Większość środowej sesji europejskiej przebiegała pod znakiem spokoju. Do godziny 13:00 aktywności na rynku był mniejsza niż podczas ostatnich notowań i kurs głównej pary walutowej nie zmieniał się w znaczącym tempie.
Emocje nadal za sterami
Zapewne inwestorzy odpoczywali po ostatnich mocnych zawirowaniach na rynku. Skorzystała z tego wspólna waluta, która powoli umacniała się względem dolara będącego nadal pod wpływem wczorajszego komentarza Federalnego Komitetu Otwartego Rynku. Także udana sprzedaż włoskich bonów skarbowych, które uplasowano na rynku z mniejszą rentownością i większym zainteresowaniem niż podczas poprzedniej aukcji pozwoliły inwestorom na nieco śmielsze ruchy. Dzięki temu kurs pary EUR/USD dotarł pod poziom 1,44.

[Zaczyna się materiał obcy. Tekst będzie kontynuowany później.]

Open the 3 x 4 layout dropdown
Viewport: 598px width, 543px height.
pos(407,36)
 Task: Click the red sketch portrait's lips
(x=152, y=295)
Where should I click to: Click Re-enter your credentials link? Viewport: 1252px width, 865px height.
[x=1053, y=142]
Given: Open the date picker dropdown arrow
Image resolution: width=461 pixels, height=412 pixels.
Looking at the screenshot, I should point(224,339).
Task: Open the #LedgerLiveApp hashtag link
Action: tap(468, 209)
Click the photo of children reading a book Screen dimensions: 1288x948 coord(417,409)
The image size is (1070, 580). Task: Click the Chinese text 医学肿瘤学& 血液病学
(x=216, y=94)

Nie przebywał tam jednak zbyt długo, gdyż w miarę zbliżanie się do końca obrotów w Europie i otwarcia sesji amerykańskiej wspólna waluta była coraz mocniej wyprzedawana. Euro traciło na wartości pomimo pozytywnych informacji na temat Francji, która do 24 sierpnia ma przestawić plan redukcji deficytu oraz potwierdzenia jej ratingu przez agencje Moody’s i Fitch. Spadek notowań eurodolara mógł być spowodowany tym, że inwestorzy zrewidowali wczorajsze swoje emocje i doszli do wniosku, że ewentualna działania ze strony FED mające pomóc przyśpieszyć wzrost gospodarczy mogą nie nastąpić zbyt szybko. Również brak kolejnych znaczących impulsów wzrostowych przy nadal silnych niepokojach o przyszłość mógł przyczynić się do kolejnej ucieczki od ryzykowniejszych aktywów. W efekcie po godzinie 16:00 za jedno euro trzeba było zapłacić 1,4180 dolara.
Udana aukcja nie pomogła
Początkowy spokój na głównej parze walutowej przyczynił się także do ograniczenia ruchów na parze USD/PLN. Od początku notowań złoty nieznacznie tracił do dolara powracając w południe do poziomu 2,86. Dopiero w miarę upływu czasu silne spadki na głównej parze walutowej wywindowały kurs do wartości 2,9050. Sytuacja na drugiej parze wyglądała podobnie. W pierwszych godzinach handlu złoty nieco mocniej tracił na wartość względem wspólnej waluty. Próba powrotu powyżej poziomu 4,10 udał się po kilku podejściach. To w połączeniu z późniejszą przeceną ryzykowniejszych aktywów pozwoliło wspiąć się parze EUR/PLN aż do wartości 4,1280. Jednak tak wysoki poziom długo się nie utrzymał i pod koniec sesji za jedno euro można było otrzymać 4,1220 zł.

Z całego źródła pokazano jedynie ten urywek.